| QUOTED PASSAGE |
----------

Building models

Control the verbosity of output.

verbosity(i)

Arguments

• i : Int indicator with the following meanings:

  • i == 0 : don't print information

  • i == 1 : minimal info

  • i == 2 : all info, including events

More options may be added in the future. This function is not exported, so you must qualify it as Sims.verbosity(0).

The main overall abstract type in Sims.

An abstract type for variables to be solved. Examples include Unknown, DerUnknown, and Parameter.

Categories of Unknown types; used to subtype Unknowns.

The default UnknownCategory.

Categories of constraints on Unknowns; used to create positive, negative, etc., constraints.

Indicates no constraint is imposed.

Indicates unknowns of this type must be constrained to negative values.

Indicates unknowns of this type must be constrained to positive or zero values.

Indicates unknowns of this type must be constrained to positive values.

Indicates unknowns of this type must be constrained to negative or zero values.

An Unknown represents variables to be solved in Sims. An Unknown is a symbolic type. When used in Julia expressions, Unknowns combine into MExprs which are symbolic representations of equations.

----------

| DATASET RECORDS |
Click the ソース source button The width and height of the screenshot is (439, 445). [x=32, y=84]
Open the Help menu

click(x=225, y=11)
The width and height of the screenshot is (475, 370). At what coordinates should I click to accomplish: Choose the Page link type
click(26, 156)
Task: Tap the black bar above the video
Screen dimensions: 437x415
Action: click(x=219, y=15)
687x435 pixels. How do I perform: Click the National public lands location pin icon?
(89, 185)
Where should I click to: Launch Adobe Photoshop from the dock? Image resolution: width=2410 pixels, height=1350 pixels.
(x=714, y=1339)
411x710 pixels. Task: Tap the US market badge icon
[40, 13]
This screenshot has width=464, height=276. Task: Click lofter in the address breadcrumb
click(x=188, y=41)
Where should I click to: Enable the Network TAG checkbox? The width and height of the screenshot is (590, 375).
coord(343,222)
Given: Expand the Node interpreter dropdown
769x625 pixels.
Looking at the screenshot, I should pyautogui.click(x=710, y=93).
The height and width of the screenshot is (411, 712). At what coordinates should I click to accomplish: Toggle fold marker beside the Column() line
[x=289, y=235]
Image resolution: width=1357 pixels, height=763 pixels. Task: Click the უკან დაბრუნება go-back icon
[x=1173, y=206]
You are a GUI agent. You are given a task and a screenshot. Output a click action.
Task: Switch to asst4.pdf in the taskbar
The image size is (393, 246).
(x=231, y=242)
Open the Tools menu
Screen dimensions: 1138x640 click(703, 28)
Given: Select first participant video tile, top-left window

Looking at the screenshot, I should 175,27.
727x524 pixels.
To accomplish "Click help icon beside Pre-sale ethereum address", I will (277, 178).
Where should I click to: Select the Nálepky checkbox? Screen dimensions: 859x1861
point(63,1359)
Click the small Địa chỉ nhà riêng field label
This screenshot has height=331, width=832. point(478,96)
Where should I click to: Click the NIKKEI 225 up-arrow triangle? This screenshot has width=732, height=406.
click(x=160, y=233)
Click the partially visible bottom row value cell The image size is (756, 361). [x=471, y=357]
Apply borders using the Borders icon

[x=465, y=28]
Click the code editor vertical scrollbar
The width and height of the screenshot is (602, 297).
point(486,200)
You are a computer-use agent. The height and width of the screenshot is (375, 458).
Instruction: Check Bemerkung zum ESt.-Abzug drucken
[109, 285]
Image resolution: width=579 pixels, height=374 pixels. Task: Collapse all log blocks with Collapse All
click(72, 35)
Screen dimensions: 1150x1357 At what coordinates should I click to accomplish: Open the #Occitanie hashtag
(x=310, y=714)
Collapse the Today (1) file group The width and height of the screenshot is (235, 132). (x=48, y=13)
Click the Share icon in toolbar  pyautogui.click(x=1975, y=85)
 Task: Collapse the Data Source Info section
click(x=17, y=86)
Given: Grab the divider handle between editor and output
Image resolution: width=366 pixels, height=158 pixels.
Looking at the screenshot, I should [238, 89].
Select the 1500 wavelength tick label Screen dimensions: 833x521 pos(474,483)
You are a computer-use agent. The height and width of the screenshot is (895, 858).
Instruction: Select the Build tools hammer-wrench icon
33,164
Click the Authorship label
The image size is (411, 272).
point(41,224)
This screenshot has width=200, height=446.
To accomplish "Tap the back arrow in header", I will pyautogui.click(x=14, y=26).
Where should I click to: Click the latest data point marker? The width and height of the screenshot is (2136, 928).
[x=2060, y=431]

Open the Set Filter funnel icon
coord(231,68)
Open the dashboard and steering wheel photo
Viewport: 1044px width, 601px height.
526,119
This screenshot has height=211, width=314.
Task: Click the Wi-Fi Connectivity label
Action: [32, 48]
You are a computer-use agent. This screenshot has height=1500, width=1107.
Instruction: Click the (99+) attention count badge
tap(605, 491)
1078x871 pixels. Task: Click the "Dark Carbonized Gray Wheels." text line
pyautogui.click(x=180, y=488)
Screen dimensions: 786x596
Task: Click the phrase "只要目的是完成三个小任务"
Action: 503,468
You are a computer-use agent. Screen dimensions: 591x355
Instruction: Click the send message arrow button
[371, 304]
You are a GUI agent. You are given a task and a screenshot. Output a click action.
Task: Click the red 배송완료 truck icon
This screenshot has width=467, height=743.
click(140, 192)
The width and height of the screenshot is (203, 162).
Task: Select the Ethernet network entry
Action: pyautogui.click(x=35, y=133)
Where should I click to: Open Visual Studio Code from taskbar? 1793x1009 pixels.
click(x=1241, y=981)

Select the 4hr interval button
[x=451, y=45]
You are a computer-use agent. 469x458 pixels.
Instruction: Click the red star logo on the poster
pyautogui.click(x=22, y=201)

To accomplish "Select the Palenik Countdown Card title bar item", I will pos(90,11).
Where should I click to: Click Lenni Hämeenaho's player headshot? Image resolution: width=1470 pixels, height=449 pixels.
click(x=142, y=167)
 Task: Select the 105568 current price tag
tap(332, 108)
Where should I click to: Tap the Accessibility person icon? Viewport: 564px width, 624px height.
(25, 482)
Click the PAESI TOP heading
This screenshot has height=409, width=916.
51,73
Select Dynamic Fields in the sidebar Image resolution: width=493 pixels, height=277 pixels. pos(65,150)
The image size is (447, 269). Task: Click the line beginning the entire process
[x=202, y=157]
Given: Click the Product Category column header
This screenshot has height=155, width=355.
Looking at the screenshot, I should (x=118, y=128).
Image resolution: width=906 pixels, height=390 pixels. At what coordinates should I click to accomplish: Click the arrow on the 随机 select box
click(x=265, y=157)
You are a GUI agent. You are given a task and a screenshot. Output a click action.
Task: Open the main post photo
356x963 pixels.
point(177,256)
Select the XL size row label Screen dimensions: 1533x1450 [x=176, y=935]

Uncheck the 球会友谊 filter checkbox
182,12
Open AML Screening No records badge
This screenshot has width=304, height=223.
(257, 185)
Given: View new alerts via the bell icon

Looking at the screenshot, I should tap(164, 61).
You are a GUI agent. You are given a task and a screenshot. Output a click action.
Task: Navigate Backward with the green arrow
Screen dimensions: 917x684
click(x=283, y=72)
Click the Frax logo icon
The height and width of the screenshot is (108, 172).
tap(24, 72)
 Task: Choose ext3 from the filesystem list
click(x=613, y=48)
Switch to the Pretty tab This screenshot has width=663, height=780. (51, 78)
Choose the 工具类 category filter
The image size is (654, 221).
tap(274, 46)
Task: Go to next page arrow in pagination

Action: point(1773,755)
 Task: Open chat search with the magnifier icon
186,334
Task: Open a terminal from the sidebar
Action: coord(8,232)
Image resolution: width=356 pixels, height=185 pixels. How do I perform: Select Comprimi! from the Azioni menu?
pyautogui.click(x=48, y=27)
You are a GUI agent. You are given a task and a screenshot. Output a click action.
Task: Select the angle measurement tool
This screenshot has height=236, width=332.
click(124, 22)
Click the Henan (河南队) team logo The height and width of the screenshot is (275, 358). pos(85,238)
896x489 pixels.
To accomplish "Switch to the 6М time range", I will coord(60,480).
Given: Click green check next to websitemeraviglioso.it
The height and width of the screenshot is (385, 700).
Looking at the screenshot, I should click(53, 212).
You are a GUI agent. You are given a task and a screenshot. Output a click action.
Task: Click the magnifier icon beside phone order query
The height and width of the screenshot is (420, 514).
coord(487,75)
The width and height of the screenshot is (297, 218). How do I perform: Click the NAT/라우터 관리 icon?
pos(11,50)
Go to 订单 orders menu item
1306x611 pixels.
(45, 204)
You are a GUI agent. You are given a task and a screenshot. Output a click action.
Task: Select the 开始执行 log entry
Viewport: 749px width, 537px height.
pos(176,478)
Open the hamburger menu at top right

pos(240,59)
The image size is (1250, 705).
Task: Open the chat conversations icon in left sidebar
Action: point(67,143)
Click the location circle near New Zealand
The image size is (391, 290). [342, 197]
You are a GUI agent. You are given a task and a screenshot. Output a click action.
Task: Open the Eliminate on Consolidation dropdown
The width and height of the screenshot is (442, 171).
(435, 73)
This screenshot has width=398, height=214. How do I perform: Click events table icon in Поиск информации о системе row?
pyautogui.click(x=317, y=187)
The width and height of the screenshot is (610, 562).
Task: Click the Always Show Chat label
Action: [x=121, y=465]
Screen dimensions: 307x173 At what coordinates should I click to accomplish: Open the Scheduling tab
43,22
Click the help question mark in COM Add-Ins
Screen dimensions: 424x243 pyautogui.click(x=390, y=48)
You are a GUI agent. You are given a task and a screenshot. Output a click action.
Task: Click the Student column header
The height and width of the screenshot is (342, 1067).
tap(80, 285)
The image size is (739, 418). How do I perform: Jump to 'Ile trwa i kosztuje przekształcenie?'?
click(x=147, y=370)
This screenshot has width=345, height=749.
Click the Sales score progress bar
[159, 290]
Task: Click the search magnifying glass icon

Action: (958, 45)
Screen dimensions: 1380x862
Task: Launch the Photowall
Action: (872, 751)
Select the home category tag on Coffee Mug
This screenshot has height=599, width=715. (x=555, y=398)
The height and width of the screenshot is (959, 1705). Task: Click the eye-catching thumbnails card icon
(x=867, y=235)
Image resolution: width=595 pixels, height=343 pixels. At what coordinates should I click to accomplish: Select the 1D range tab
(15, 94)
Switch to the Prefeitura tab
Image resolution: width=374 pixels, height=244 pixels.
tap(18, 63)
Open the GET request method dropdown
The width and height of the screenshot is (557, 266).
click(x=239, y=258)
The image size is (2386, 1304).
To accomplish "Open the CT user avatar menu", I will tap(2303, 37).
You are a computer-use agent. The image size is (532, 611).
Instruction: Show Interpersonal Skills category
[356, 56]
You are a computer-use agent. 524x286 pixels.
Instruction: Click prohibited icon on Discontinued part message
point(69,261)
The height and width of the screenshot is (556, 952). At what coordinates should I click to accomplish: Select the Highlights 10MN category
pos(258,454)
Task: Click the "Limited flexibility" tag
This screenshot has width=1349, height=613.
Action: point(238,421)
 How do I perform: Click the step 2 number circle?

----------

Continue the Sims documentation on building models, starting right after its last sentence about Unknowns.

| EXPECTED ANSWER |
Expressions (of type MExpr) are built up based on Unknown's. Unknown is a symbol with a uniquely generated symbol name. If you have

Unknowns can contain Float64, Complex, and Array{Float64} values. Additionally, Unknowns can be extended to support other types. All Unknown types currently map to positions in an Array{Float64}.

In addition to a value, Unknowns can carry additional metadata, including an identification symbol and a label. In the future, unit information may be added.

Unknowns can also have type parameters. Two parameters are provided:

• T: type of unknown; several are defined in Sims.Lib, including UVoltage and UAngularVelocity.

• C: contstraint on the unknown; possibilities include Normal (the default), Positive, NonNegative, `Negative, and NonPositive.

As an example, Voltage is defined as Unknown{UVoltage,Normal} in the standard library. The UVoltage type parameter is a marker to distinguish those Unknown from others. Users can add their own Unknown types. Different Unknown types makes it easier to dispatch on model arguments.

Unknown(s::Symbol, x, label::AbstractString, fixed::Bool)
Unknown()
Unknown(x)
Unknown(s::Symbol, label::AbstractString)
Unknown(x, label::AbstractString)
Unknown(label::AbstractString)
Unknown(s::Symbol, x, fixed::Bool)
Unknown(s::Symbol, x)
Unknown{T,C}(s::Symbol, x, label::AbstractString, fixed::Bool)
Unknown{T,C}()
Unknown{T,C}(x)
Unknown{T,C}(s::Symbol, label::AbstractString)
Unknown{T,C}(x, label::AbstractString)
Unknown{T,C}(label::AbstractString)
Unknown{T,C}(s::Symbol, x, fixed::Bool)
Unknown{T,C}(s::Symbol, x)

Arguments

• s::Symbol : identification symbol, defaults to gensym()

• x : initial value and type information, defaults to 0.0

• label::AbstractString : labeling string, defaults to ""

Examples

  a = 4
  b = Unknown(3.0, "len")
  a * b + b^2

Is the object an UnknownVariable?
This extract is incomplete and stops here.